It's as if it's a part of me now. The horizons that are seemingly as boundless as the same horizons within. Unobstructed by mans interference. Representing the clarity within that I long for, within every moment that's filled with the noise of the Great Social Construct. Those open plains are within my very being now.
Recently I struck a bargain with myself. That being my return to the Great Social Construct. In return for the comfort of the most basic of mans sustenance. Food, shelter and clothing. For in this realm of our being these things that seem to me that should be free to every sentient being. For mankind we've accepted the concept of price. And I'm attempting to pay my way in this realm. To simply pay the price of admission. But the desert keeps interrupting my thoughts and desires. I long for the stillness within. I long for the stillness of the desert as well. For now it's the icon of my awareness of life, and the freedom of the Great Social Construct.
To know the stars as they are in the desert sky. To know the air of the hot blowing desert wind. These are to know ones self as a pure and simple human life experience within the realm of this world as we know it. To be free of the shackles of the social insanity. To be pure in the moment of now.
To walk the desert floor with awareness is to know that each step that we take in this life offers consequence to that which surrounds us. That no man is an island at all. It's to know experientially that the all is the one, that with every action there is in fact a reaction for which we alone are responsible.
I long for a walk through the desert again. But what I truly long for is simple and pure awareness of my being. A mans solitude in the desert reflects this. It does so without any question of truth of the fact that we are. We are so much more than the Great Social Construct. Within each is the all of what is. This is the desert for any man to walk in solitude and to know as the truth of his being,
I'm haunted now by the desert. Like an accident that interrupted my truth and experience on the highway of life as it's commonly known. I walk among you on crutches that you can not see. As I reengage the Great Social Construct. I stepped out of the box of conditioning. I've seen the true light of a day in this realm of existence. I've been pure in my being and now I carry the scar of awareness. It creeps into my consciousness at times most inconvenient.

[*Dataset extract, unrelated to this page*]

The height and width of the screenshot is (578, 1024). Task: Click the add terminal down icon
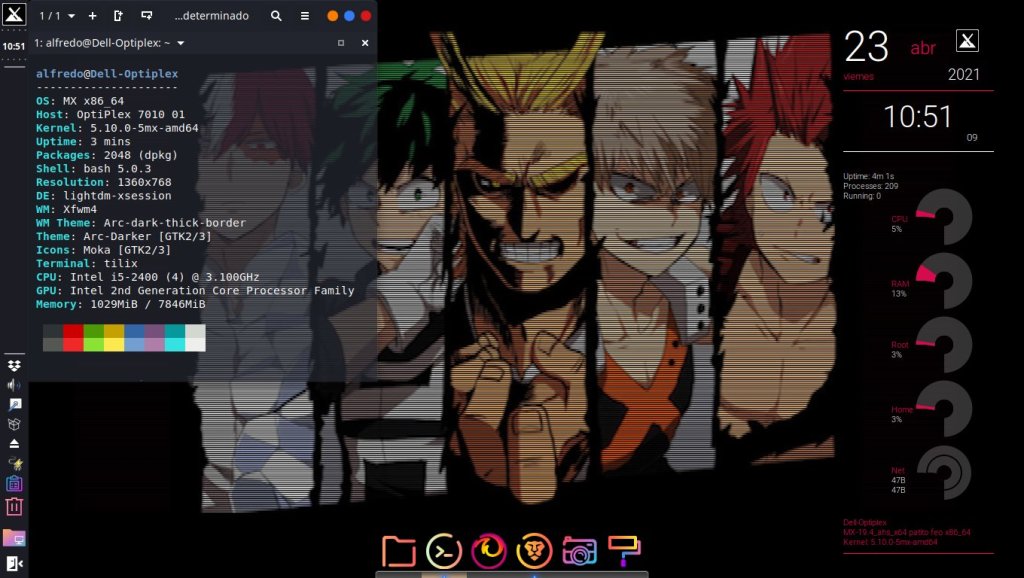(147, 16)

And for this I am filled with a gratitude beyond gratitude. A joy of simple being beyond any joy commonly known to man. I'm haunted by the desert in all of these days, as I attempt to reengage the Great Social Construct.

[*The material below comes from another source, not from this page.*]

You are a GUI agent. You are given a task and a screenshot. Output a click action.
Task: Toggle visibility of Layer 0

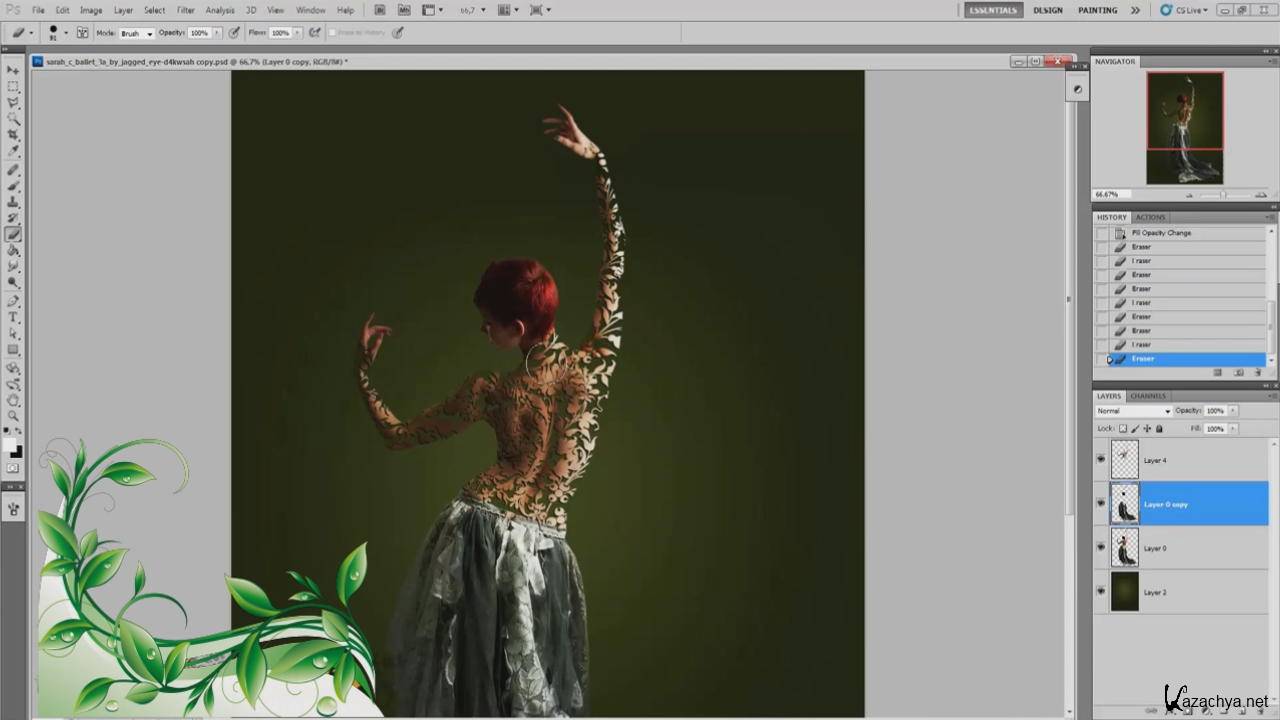(x=1101, y=547)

I don't know yet if I can, or if I even truly want to be with you now. The desert is within me. The conditioning of a lifetime is clear. And it's now clear as the desert skies within all who I encounter in each day that I attempt to reengage.
During this time of writing, I honestly don't know what my future will bring. This reality you know of as being the truth, is only an illusion to me now. I'm trying my best, but the desert keeps calling me back. I want to walk in the moment of the purity of now once again. I'm not at all certain that I can do this.
I long for the open skies to see, the simple grounds to walk, the pure air to breathe into my being.
Now I'm haunted by the desert within.